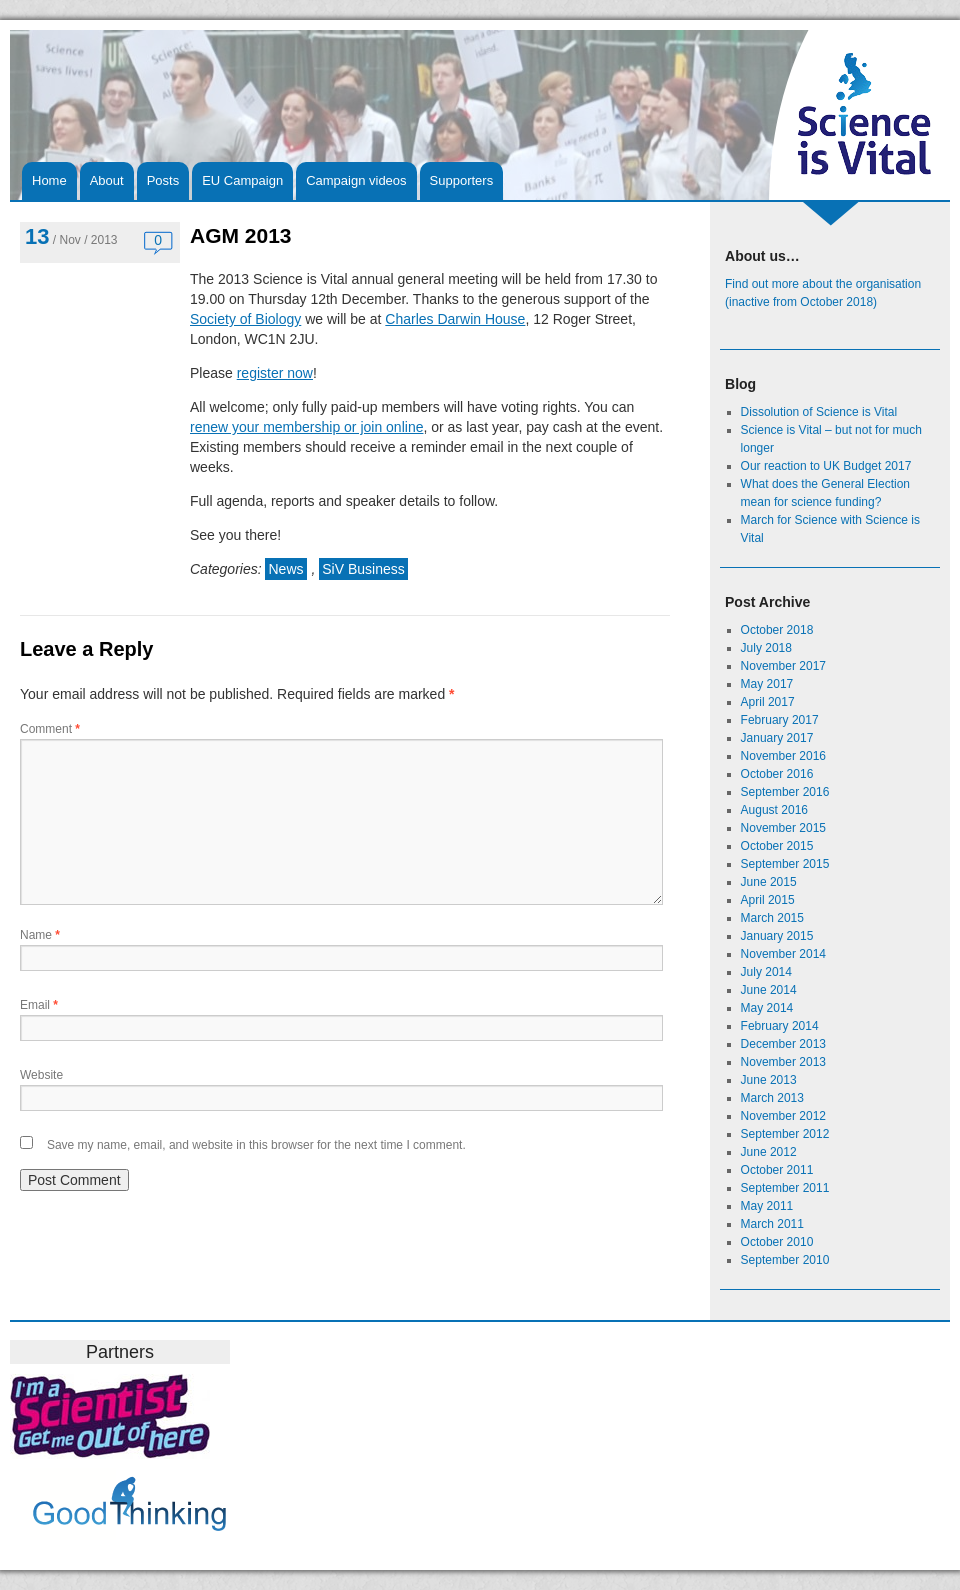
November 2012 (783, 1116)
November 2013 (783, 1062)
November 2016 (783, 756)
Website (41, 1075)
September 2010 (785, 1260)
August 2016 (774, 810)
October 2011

■ Stated problem ■
Reproduce every line of the entries above verbatim, with the picture left out.

■ Reply ■
November 2012 (783, 1116)
November 2013 (783, 1062)
November 2016 (783, 756)
Website (41, 1075)
September 2010 (785, 1260)
August 2016 (774, 810)
October 2011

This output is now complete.